Но и теперь торжество ведущей темы – обретение человеком своей «душевной энергии» – не сказывается в открытой манифестации, а вновь остраняется побочным естественным, несоответственным возвышенности происходящего, мотивом. «Грохочет мчащийся поезд. Дребезжат стекла». Как в первых кадрах фильма, где лишь намечено движение посуды по столу – в унисон и как будто по причине грохота поезда, – так и теперь это «естественное сопровождение», не отменяя телекинеза, все-таки приглушает, несколько растворяет в «обычном» его демонстративную инаковость, – утверждает дистанцию между нами и чудом. Так же и «Ода к радости», постепенно нарастая «все громче», не господствует в финале безраздельно, уступая значительную долю присутствия все тому же «дребезжанию стекол». В машинописный текст сценария здесь рукою Тарковского вписано: «Слышно, как мимо окон проносится поезд».

В данном случае, конец фильма так рифмуется с началом, что «чудо» телекинеза срастворяется (хотя и не растворяется, не исчезает) со своим естественным фоном – сопутствующей ему мелодией Бетховена, также, в свою очередь, срастворенной грохоту проходящего поезда.

«Несоответственные» формы выражения ведущей темы, на наш взгляд, сродни здесь у Андрея Тарковского тому способу богословского высказывания, который Дионисий Ареопагит определял как «неподобное подобие». Дионисий, как известно, настаивал, что образы, заведомо Богу несоответственные, наиболее апофатически подходящи для свидетельства о неизреченном Божественном превосходстве. Поскольку «утверждения, – говорится в книге «О небесной иерархии», – не согласуются с сокровенностью невыразимого, для невидимого более подобает разъяснение через неподобные изображения»[231].

«Невыразительность» или прямо невыраженность в отношении к глубинным человеческим переживаниям оказываются наиболее религиозно-напряженными формами такого «неподобного» изображения.

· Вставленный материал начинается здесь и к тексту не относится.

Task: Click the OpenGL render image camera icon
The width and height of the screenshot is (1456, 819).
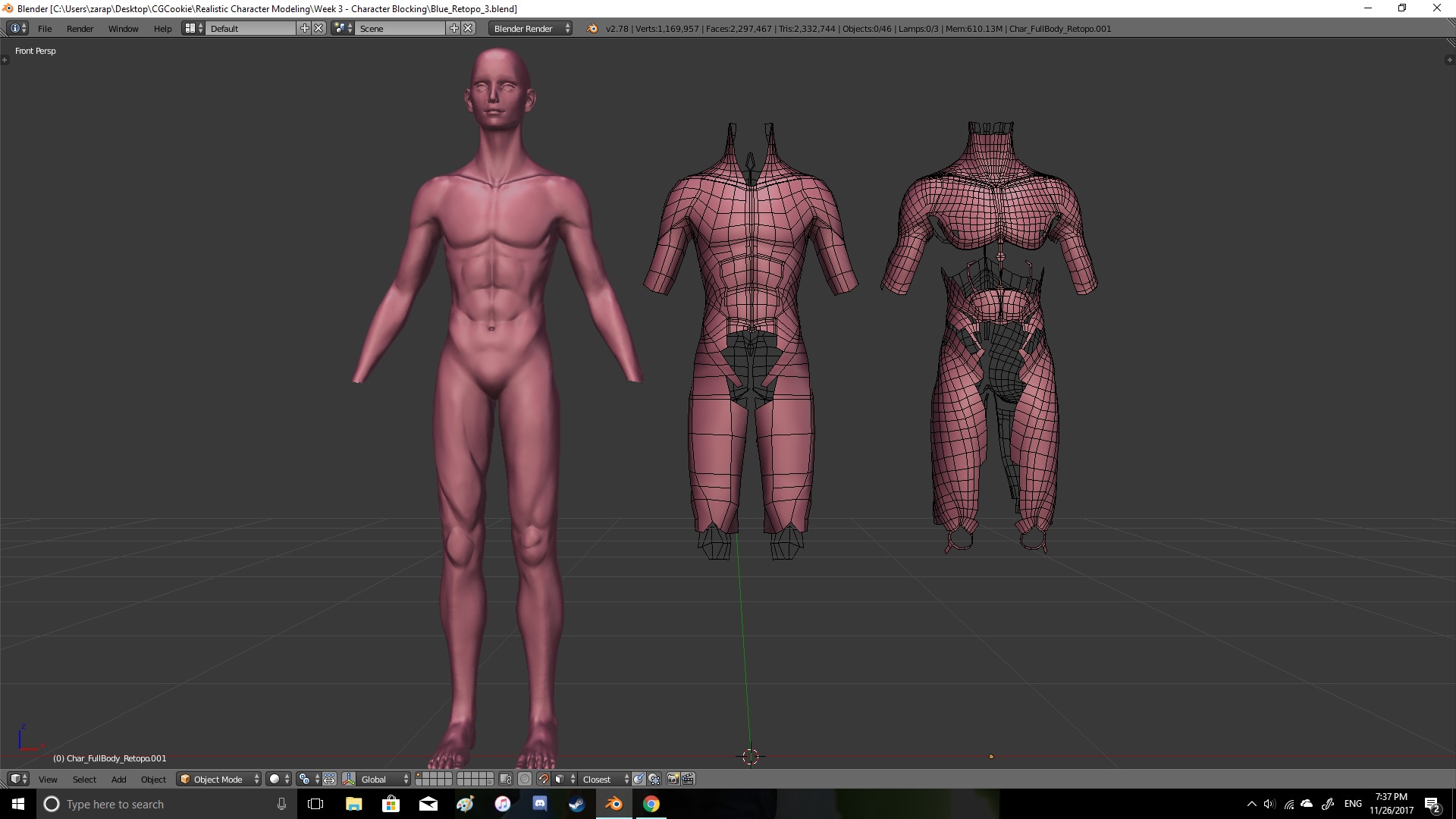Action: click(673, 779)
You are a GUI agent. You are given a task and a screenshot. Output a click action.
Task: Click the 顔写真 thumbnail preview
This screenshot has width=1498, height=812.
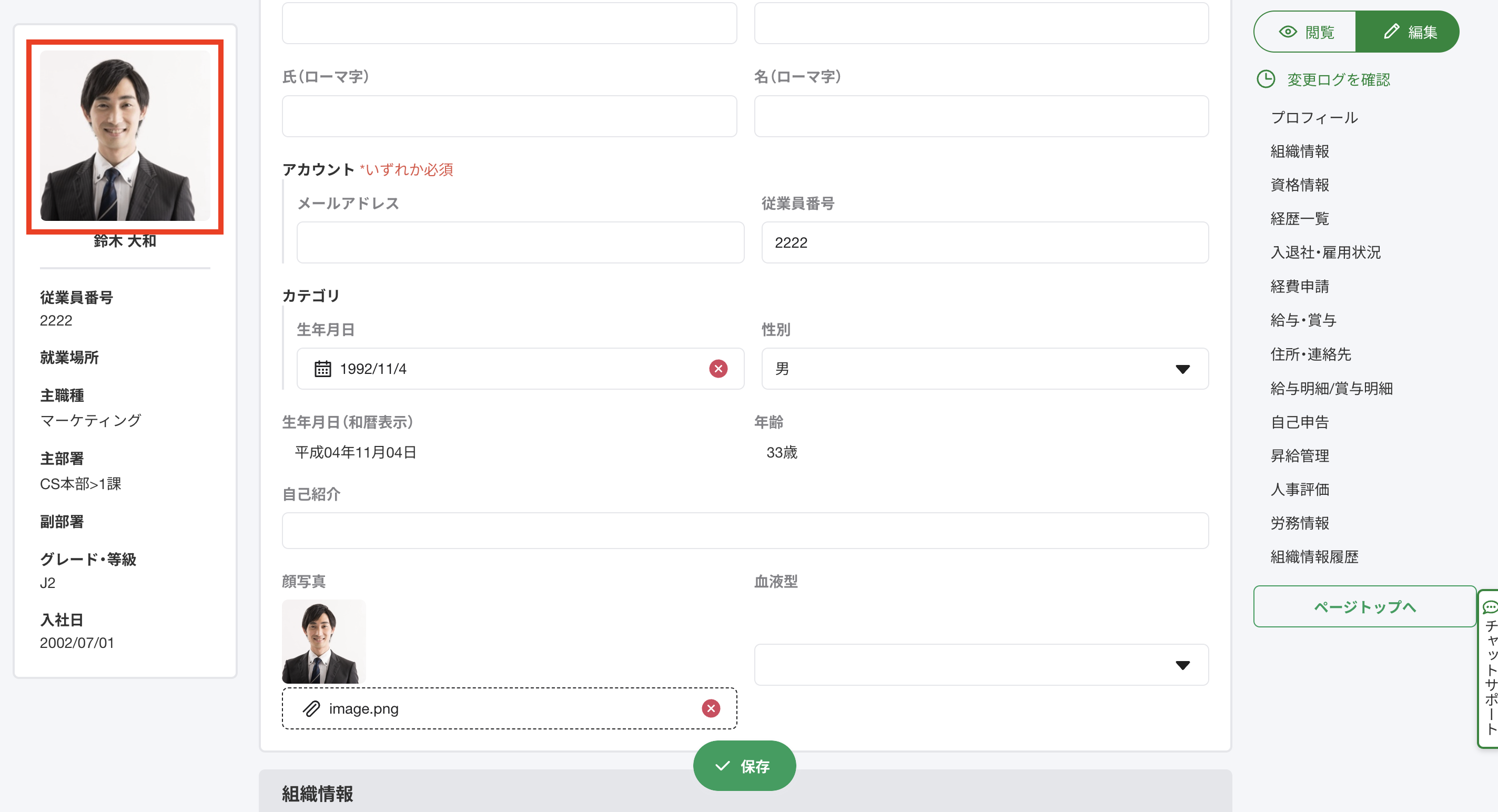(x=324, y=641)
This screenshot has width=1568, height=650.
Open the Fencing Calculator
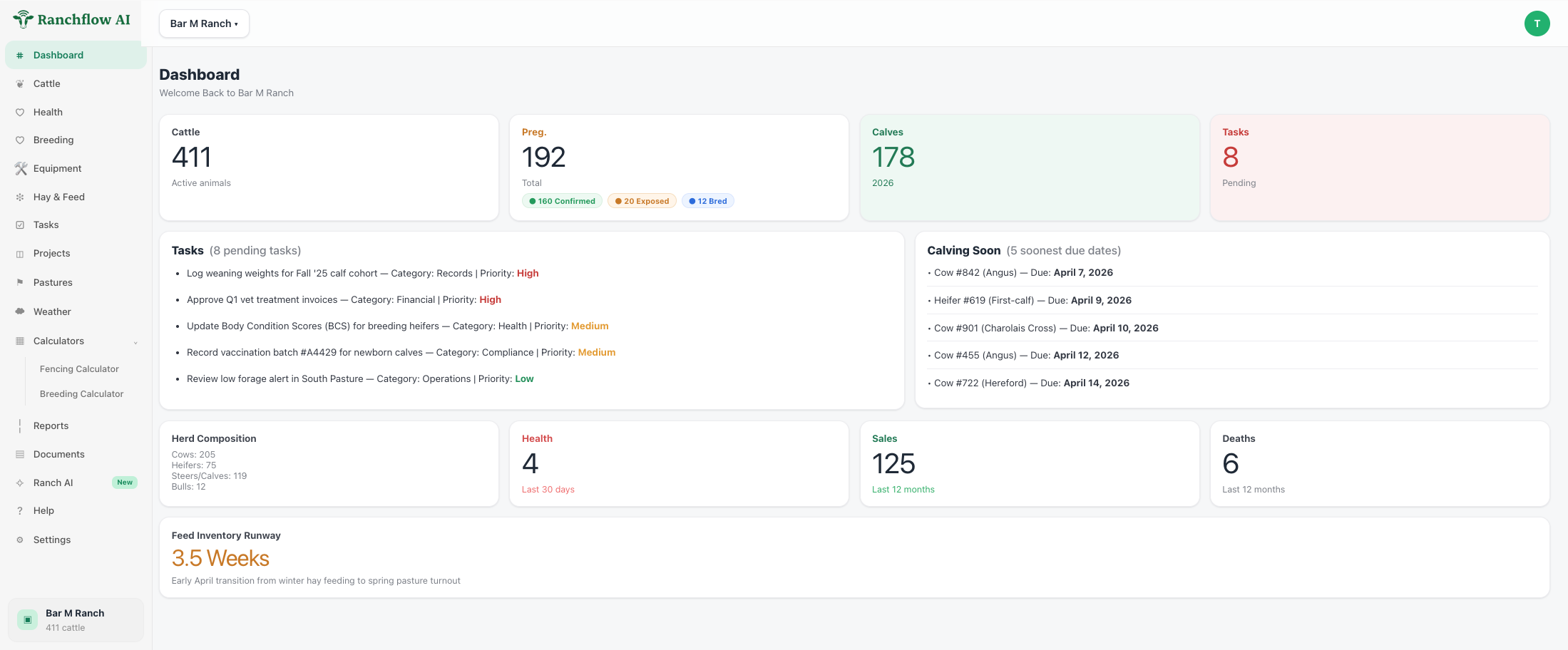point(79,368)
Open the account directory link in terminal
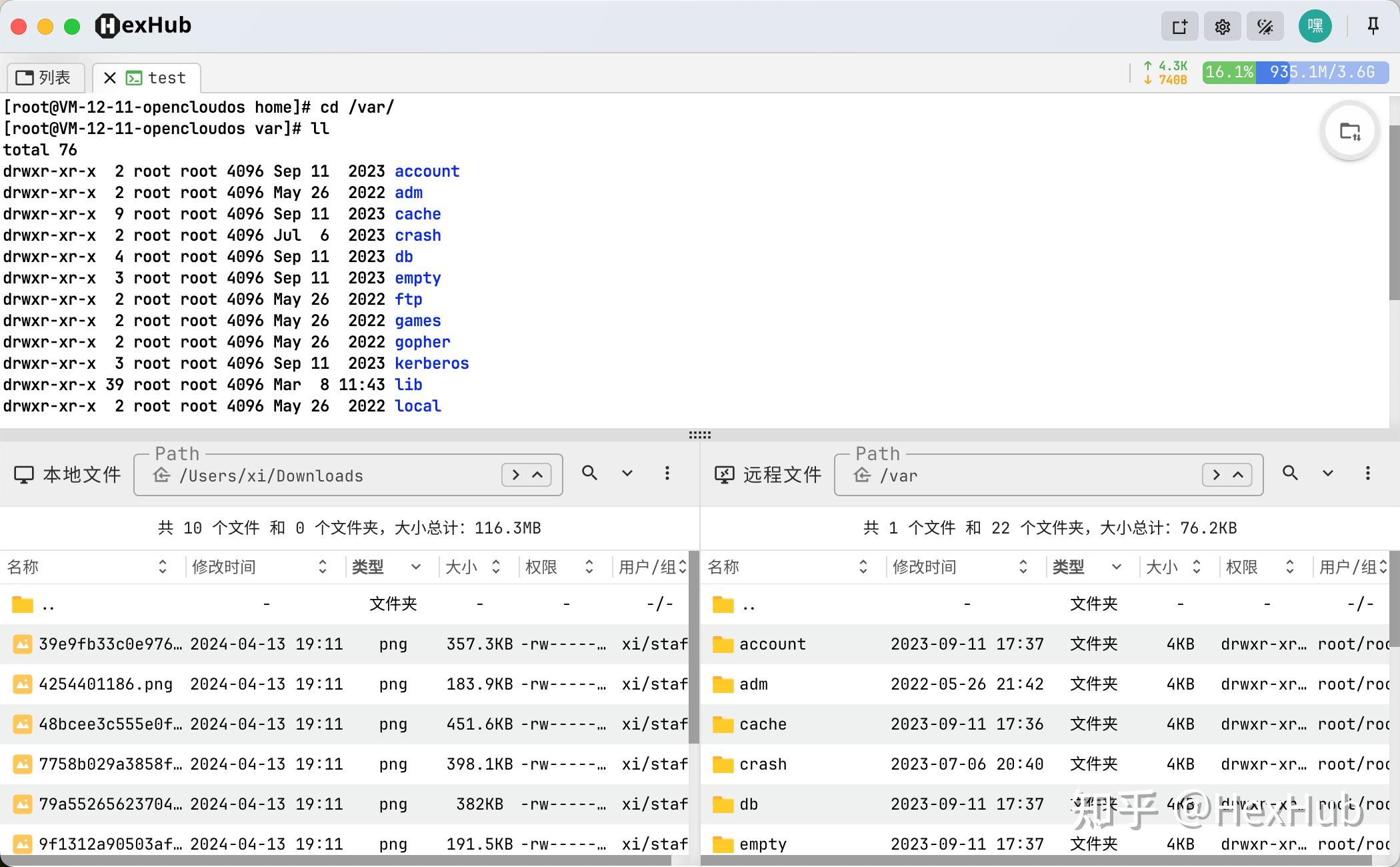Viewport: 1400px width, 867px height. 427,171

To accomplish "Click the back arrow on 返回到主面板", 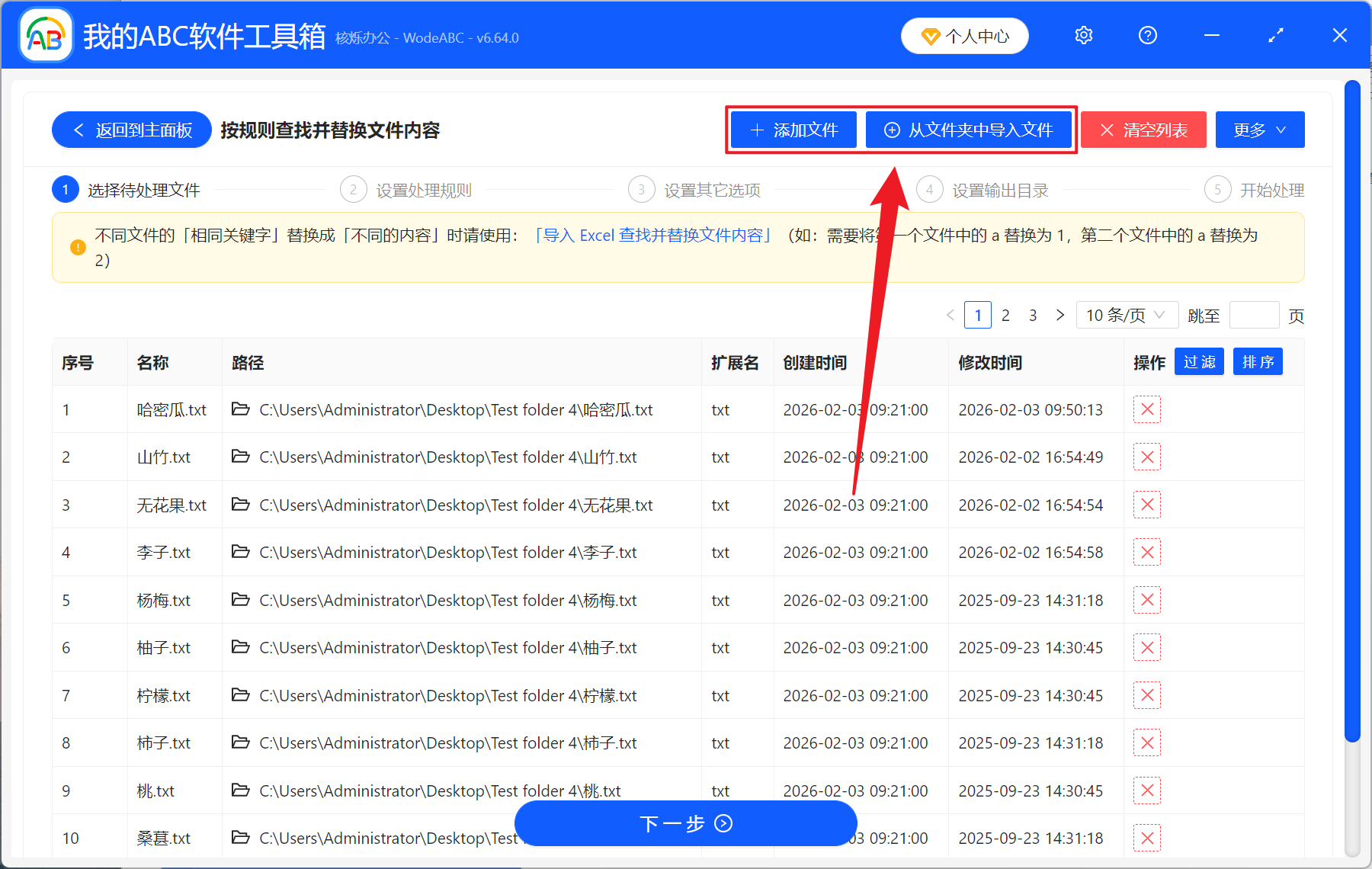I will 79,130.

«Ты знаешь знаменитые истории о любви? – говорит Горчаков в «Ностальгии» Андрея Тарковского. – Классические. Никаких поцелуев. Никаких поцелуев, ну совсем ничего. Чистейшая любовь. Вот почему она великая: невыраженные чувства никогда не забываются»[232].

Примером изображения такой «чистейшей любви», опытом высокого религиозного напряжения, целомудренным сообщением «сокровенно невыразимого» является одно из стихотворений Афанасия Фета:

В темноте, на треножнике яркомМать варила черешни вдали…Мы с тобой отворили калиткуИ по темной аллее пошли.Шли мы розно. Прохлада ночнаяШироко между нами плыла.Я боялся, чтоб в помысле смеломТы меня упрекнуть не могла.Как-то странно мы оба молчалиИ странней сторонилися прочь…Говорила за нас и дышалаНам в лицо благовонная ночь.

Стихотворение А. Фета овеяно глубочайшей тишиной, погружено в молчание, изнутри которого с величайшей осторожностью проступают слова, не нарушающие молчания, но охраняющие его: они здесь – словесное изваяние молчаливой тайны целомудрия.

Мотив расстояния, нарастающей дистанции между «ним» и «ею», между «я» и «ты», существенно оформляет художественное целое стихотворения, – так, впрочем, что все это живое многослойное пространство расстояния оказывается насыщенным ощущением глубокой близости, и самое расстояние переживается как образ присутствия Другого – как благодать расстояния.

Образ яркого треножника «в темноте (…) вдали» задает перспективу простора, которому вверяются двое, воспринимая динамику расстояния, уже и нравственно-экзистенциально окрашенного, внутрь своих отношений. Они отдаются простору («отворили калитку») и «темной аллее», но при этом тьмой и расстоянием облекая в тайну, едва ли и не для самих себя, чувство сокровенной близости друг к другу. «Как-то странно мы оба молчали / И странней сторонилися прочь…»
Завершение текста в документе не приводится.